## Work instructions:
A verbatim copy of all entries is the expected output.
------ Provided records
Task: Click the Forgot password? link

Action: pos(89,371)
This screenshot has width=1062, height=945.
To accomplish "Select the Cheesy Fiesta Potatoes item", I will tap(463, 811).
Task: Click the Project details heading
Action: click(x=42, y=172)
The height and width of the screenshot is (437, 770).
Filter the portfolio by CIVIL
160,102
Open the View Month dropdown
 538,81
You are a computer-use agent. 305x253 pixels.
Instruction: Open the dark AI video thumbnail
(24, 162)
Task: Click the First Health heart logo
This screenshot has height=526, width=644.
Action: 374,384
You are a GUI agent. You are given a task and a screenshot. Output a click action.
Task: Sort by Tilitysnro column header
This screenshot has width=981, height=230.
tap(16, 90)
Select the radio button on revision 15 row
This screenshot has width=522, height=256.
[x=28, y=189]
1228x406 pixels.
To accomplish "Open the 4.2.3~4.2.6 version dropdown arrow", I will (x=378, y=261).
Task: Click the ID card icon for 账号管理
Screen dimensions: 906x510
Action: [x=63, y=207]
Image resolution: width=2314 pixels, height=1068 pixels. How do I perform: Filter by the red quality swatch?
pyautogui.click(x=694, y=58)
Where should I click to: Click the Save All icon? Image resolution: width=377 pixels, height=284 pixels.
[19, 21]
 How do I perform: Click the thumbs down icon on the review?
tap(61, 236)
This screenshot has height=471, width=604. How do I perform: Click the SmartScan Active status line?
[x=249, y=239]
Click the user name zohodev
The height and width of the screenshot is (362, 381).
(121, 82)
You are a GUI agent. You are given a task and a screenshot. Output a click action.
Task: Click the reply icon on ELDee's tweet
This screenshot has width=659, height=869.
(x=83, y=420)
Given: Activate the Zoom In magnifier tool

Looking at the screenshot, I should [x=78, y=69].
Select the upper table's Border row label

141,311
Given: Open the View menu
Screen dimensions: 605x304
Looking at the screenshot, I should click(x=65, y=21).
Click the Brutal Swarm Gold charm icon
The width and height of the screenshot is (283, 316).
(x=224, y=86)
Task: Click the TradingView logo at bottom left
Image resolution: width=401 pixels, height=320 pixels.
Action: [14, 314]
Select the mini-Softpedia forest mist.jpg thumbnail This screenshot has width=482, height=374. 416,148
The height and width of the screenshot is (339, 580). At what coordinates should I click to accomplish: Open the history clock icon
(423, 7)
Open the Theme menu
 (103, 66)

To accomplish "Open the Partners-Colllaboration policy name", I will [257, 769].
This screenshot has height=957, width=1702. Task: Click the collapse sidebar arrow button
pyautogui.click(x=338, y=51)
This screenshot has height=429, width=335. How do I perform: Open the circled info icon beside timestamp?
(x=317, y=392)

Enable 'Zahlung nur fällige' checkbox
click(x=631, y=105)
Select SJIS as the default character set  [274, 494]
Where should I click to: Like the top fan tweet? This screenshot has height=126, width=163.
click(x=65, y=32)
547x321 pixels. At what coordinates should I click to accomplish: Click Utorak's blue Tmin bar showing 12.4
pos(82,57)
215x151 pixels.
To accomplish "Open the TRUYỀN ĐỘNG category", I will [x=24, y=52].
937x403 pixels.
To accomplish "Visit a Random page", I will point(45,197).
------------
## Result:
Task: Click the Forgot password? link

Action: pos(89,371)
This screenshot has width=1062, height=945.
To accomplish "Select the Cheesy Fiesta Potatoes item", I will tap(463, 811).
Task: Click the Project details heading
Action: click(x=42, y=172)
The height and width of the screenshot is (437, 770).
Filter the portfolio by CIVIL
160,102
Open the View Month dropdown
 538,81
You are a computer-use agent. 305x253 pixels.
Instruction: Open the dark AI video thumbnail
(24, 162)
Task: Click the First Health heart logo
This screenshot has height=526, width=644.
Action: 374,384
You are a GUI agent. You are given a task and a screenshot. Output a click action.
Task: Sort by Tilitysnro column header
This screenshot has width=981, height=230.
tap(16, 90)
Select the radio button on revision 15 row
This screenshot has width=522, height=256.
[x=28, y=189]
1228x406 pixels.
To accomplish "Open the 4.2.3~4.2.6 version dropdown arrow", I will (x=378, y=261).
Task: Click the ID card icon for 账号管理
Screen dimensions: 906x510
Action: [x=63, y=207]
Image resolution: width=2314 pixels, height=1068 pixels. How do I perform: Filter by the red quality swatch?
pyautogui.click(x=694, y=58)
Where should I click to: Click the Save All icon? Image resolution: width=377 pixels, height=284 pixels.
[19, 21]
 How do I perform: Click the thumbs down icon on the review?
tap(61, 236)
This screenshot has height=471, width=604. How do I perform: Click the SmartScan Active status line?
[x=249, y=239]
Click the user name zohodev
The height and width of the screenshot is (362, 381).
(121, 82)
You are a GUI agent. You are given a task and a screenshot. Output a click action.
Task: Click the reply icon on ELDee's tweet
This screenshot has width=659, height=869.
(x=83, y=420)
Given: Activate the Zoom In magnifier tool

Looking at the screenshot, I should [x=78, y=69].
Select the upper table's Border row label

141,311
Given: Open the View menu
Screen dimensions: 605x304
Looking at the screenshot, I should click(x=65, y=21).
Click the Brutal Swarm Gold charm icon
The width and height of the screenshot is (283, 316).
(x=224, y=86)
Task: Click the TradingView logo at bottom left
Image resolution: width=401 pixels, height=320 pixels.
Action: [14, 314]
Select the mini-Softpedia forest mist.jpg thumbnail This screenshot has width=482, height=374. 416,148
The height and width of the screenshot is (339, 580). At what coordinates should I click to accomplish: Open the history clock icon
(423, 7)
Open the Theme menu
 (103, 66)

To accomplish "Open the Partners-Colllaboration policy name", I will [257, 769].
This screenshot has height=957, width=1702. Task: Click the collapse sidebar arrow button
pyautogui.click(x=338, y=51)
This screenshot has height=429, width=335. How do I perform: Open the circled info icon beside timestamp?
(x=317, y=392)

Enable 'Zahlung nur fällige' checkbox
click(x=631, y=105)
Select SJIS as the default character set  [274, 494]
Where should I click to: Like the top fan tweet? This screenshot has height=126, width=163.
click(x=65, y=32)
547x321 pixels. At what coordinates should I click to accomplish: Click Utorak's blue Tmin bar showing 12.4
pos(82,57)
215x151 pixels.
To accomplish "Open the TRUYỀN ĐỘNG category", I will [x=24, y=52].
937x403 pixels.
To accomplish "Visit a Random page", I will point(45,197).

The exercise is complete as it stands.